That said, I also think the Palestinian leadership has missed opportunities over the years, but most importantly it accepted the framework of peace as a means of addressing the conflict, which helped set up a false sense of parity between the two parties. Instead of maintaining a position of national liberation, or creating a movement based on equal rights or ending oppression/discrimination, the choice for 2 states in the framework of peacemaking has helped allow the us and others to ‘blame both sides’.
All of these inconsistencies aside, neither the American double standards about the Israel’s nuclear case are bearable. They are folding their arms and sitting back relaxed while everybody, even ex-President Carter has confessed that Israel deposits 200 nuclear warheads!
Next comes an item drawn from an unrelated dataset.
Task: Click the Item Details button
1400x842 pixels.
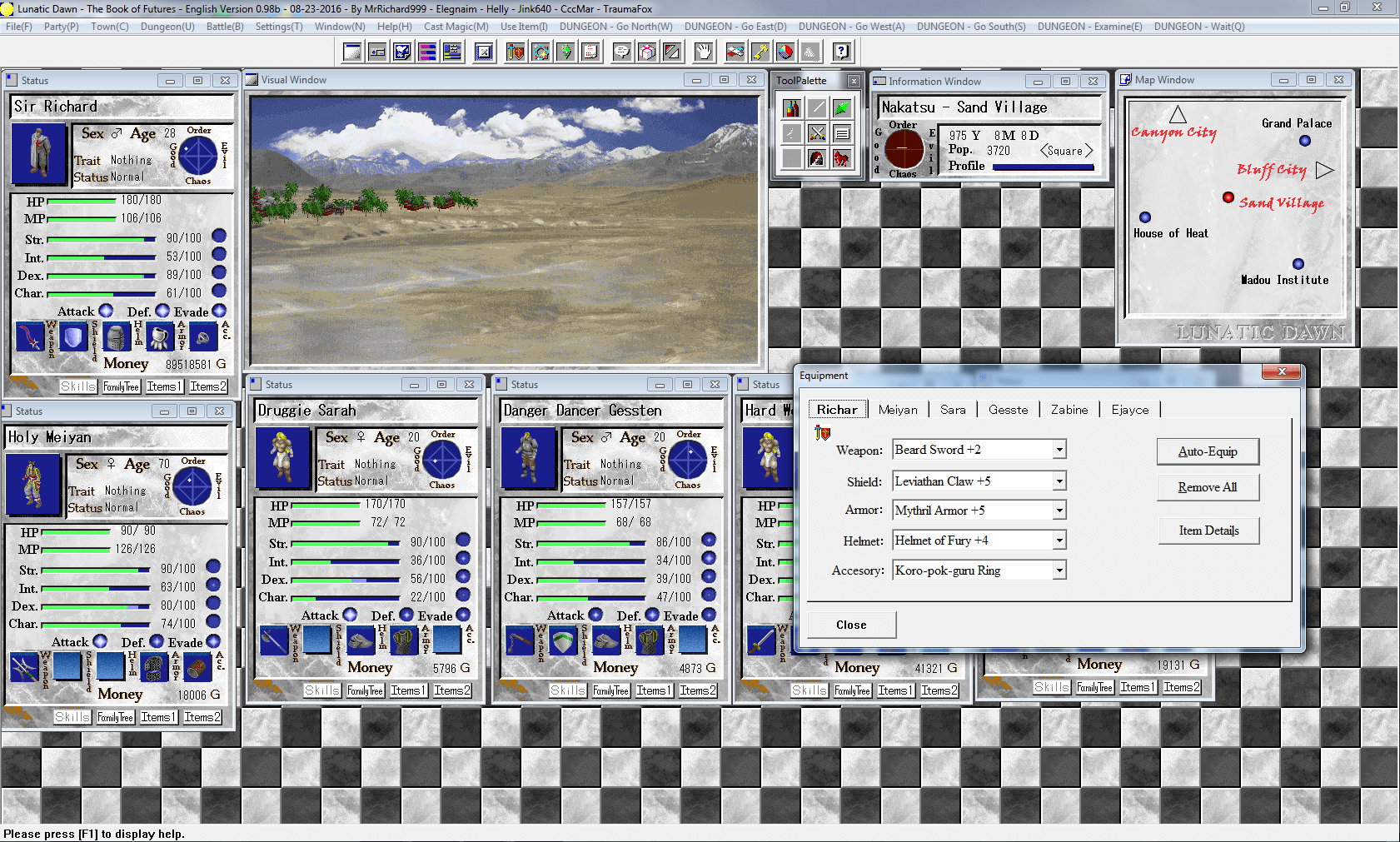Action: coord(1208,531)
Indeed, on this point in particular the hypocrisy reaches the level of absurd. Add to the points you raise in the question to the fact that Israel has been at war more than any other state in the region and almost always as the initiator and aggressor; not only in the formal wars, but also in the cross-border skirmishes, as occurred with Egypt and Lebanon in the past. If any regime in the region was volatile and prone to use military force it is Israel. A s such, there should be great world concern about its weapons of mass destruction, also since we have seen that Israel is willing to use dubious weapons and disproportionate force such as we witnessed in Lebanon in 2006 (cluster bombs) and Gaza today (white phosphorous artillery).
Accordingly, it seems that the mainstream media are pusillanimously afraid of the Israeli tyrannical lobby which rules the global corporate media. They censor any kind of news reflecting demonstrations, condemnations and anti-Israeli remarks by the world’s statesmen. How can they justify this unilateral and hostile approach in conveying the information?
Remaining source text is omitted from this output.